Anne Barnard is the New York Times’s Beirut bureau chief covering Syria, Lebanon and other parts of the Middle East region. Like her Washington Post's colleague Liz Sly she reports along the established Washington propaganda lines emphasizing Arab sectarianism and "U.S. does good" claims.
Here she writes on the killing of at least 52 civilians in Fridays bombing of Bir Mahli, in Aleppo Province by a U.S. led "coalition" air attack. The last sentence of her short report reads:
The Observatory said that members of at least six families were killed, along with some Islamic State fighters, and that 13 were missing.
Now compare that with the AFP report on the issue:
"Not a single IS fighter" was killed in the strikes on Birmahle, said Abdel Rahman, adding that the village is inhabited by civilians only with no IS presence.
The Associated Press report of the incident:
On Saturday, the Observatory director Rami Abdurrahman said the strikes hit only civilians in their homes in Bir Mhali, a mixed Kurdish and Arab village, killing 52, including seven children and nine women.
How can Barnard claim the Observatory said the civilians were killed "along with some Islamic State fighters" when the Observatory, according to AFP and AP, said the opposite?
What Barnard wrote is not some fudging or misunderstanding. It is a clear lie.

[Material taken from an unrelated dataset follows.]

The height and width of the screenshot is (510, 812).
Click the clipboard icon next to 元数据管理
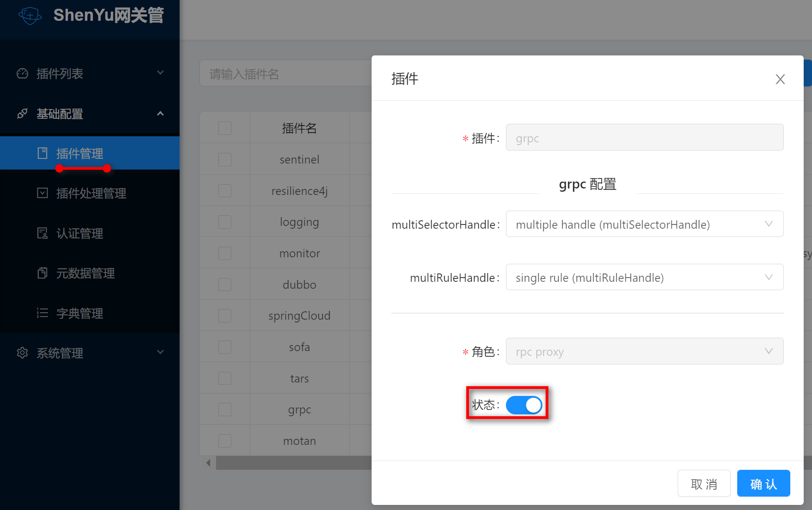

That lie lets her readers believe that the murdered families were "collateral damage" of a well intended, legitimate strike. But that is clearly not the case. No IS fighters were killed and none were even nearby. The killing of these civilians may even have been intended from nefarious reasons.

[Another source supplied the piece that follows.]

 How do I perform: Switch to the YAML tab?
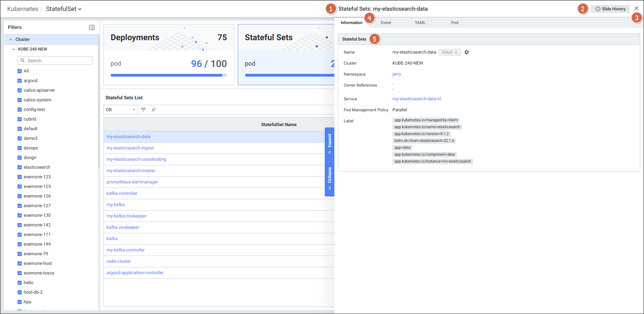pyautogui.click(x=420, y=23)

McClatchy, with its own reporting and a historically much better record than the NYT, finds no IS fighters killed but suggests that the airstrikes and killing was part of an ethnic cleansing campaign by Kurds, supported by the U.S. "coalition", against the Arab population in the area:
The reported deaths of the villagers also embroiled the United States in Syria’s fierce ethnic rivalries, with activists pointing out that the fishing and farming village of about 4,000 Arabs has had tense relations with Kurds living nearby – especially with the Kurdish “People’s Protection Units” or YPG.
…
The activist, who spoke to McClatchy by Skype on condition of anonymity out of fear of both the YPG and the Islamic State, said the coalition may have received flawed intelligence about the target from its allies on the ground, a reference to YPG forces. “ Kurdish hostility towards Arabs in the area has been pretty clear for a long time,” the activist said. “Otherwise, how would you explain the Kurds burning Arab houses under their own control?”He added that the coalition had bombed a bridge at the town of Karakozak some months ago that he said was the only crossing over the Euphrates River in the area. The bridge’s destruction had “put the whole area under siege.”
If the U.S. relies solely on YPG information about targets we can expect a lot more bombing of Arab civilians in the areas next to YPG positions. We can also expect that Anne Barnard will then again claim that all those murdered in such strikes were killed "along with some Islamic State fighters".